• _What you should do_: Reproduce each record exactly, leaving out no line.

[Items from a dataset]
━━━━━━━━━━━━━━━━━━━━

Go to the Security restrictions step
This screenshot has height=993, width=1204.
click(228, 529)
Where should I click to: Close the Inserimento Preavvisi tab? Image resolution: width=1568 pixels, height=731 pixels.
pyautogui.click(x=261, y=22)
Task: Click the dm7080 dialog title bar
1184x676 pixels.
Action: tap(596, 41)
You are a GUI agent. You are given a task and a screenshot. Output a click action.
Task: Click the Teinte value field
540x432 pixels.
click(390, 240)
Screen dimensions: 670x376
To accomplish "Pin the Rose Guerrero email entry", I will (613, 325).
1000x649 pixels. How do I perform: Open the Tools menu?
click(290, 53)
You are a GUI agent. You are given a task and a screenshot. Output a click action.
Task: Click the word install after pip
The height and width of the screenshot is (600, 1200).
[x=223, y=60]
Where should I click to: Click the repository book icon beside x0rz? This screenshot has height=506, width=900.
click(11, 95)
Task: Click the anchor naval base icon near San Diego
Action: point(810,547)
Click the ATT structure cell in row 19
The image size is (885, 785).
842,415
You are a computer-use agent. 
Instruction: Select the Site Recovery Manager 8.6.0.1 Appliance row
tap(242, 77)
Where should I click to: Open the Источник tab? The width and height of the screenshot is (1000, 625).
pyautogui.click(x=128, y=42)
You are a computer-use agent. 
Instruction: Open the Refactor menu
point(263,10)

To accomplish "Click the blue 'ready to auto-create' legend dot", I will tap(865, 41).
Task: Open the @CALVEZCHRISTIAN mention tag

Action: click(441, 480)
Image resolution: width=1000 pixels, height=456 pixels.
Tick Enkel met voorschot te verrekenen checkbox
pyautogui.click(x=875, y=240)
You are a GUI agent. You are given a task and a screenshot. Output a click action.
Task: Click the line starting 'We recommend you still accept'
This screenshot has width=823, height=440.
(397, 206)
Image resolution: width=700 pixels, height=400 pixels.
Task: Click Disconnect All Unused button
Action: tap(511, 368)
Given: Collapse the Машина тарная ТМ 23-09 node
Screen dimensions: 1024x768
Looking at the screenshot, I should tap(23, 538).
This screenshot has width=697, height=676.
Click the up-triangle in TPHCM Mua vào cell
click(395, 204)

━━━━━━━━━━━━━━━━━━━━

• _Written response_:
Go to the Security restrictions step
This screenshot has height=993, width=1204.
click(228, 529)
Where should I click to: Close the Inserimento Preavvisi tab? Image resolution: width=1568 pixels, height=731 pixels.
pyautogui.click(x=261, y=22)
Task: Click the dm7080 dialog title bar
1184x676 pixels.
Action: tap(596, 41)
You are a GUI agent. You are given a task and a screenshot. Output a click action.
Task: Click the Teinte value field
540x432 pixels.
click(390, 240)
Screen dimensions: 670x376
To accomplish "Pin the Rose Guerrero email entry", I will (613, 325).
1000x649 pixels. How do I perform: Open the Tools menu?
click(290, 53)
You are a GUI agent. You are given a task and a screenshot. Output a click action.
Task: Click the word install after pip
The height and width of the screenshot is (600, 1200).
[x=223, y=60]
Where should I click to: Click the repository book icon beside x0rz? This screenshot has height=506, width=900.
click(11, 95)
Task: Click the anchor naval base icon near San Diego
Action: point(810,547)
Click the ATT structure cell in row 19
The image size is (885, 785).
842,415
You are a computer-use agent. 
Instruction: Select the Site Recovery Manager 8.6.0.1 Appliance row
tap(242, 77)
Where should I click to: Open the Источник tab? The width and height of the screenshot is (1000, 625).
pyautogui.click(x=128, y=42)
You are a computer-use agent. 
Instruction: Open the Refactor menu
point(263,10)

To accomplish "Click the blue 'ready to auto-create' legend dot", I will tap(865, 41).
Task: Open the @CALVEZCHRISTIAN mention tag

Action: click(441, 480)
Image resolution: width=1000 pixels, height=456 pixels.
Tick Enkel met voorschot te verrekenen checkbox
pyautogui.click(x=875, y=240)
You are a GUI agent. You are given a task and a screenshot. Output a click action.
Task: Click the line starting 'We recommend you still accept'
This screenshot has width=823, height=440.
(397, 206)
Image resolution: width=700 pixels, height=400 pixels.
Task: Click Disconnect All Unused button
Action: tap(511, 368)
Given: Collapse the Машина тарная ТМ 23-09 node
Screen dimensions: 1024x768
Looking at the screenshot, I should tap(23, 538).
This screenshot has width=697, height=676.
Click the up-triangle in TPHCM Mua vào cell
click(395, 204)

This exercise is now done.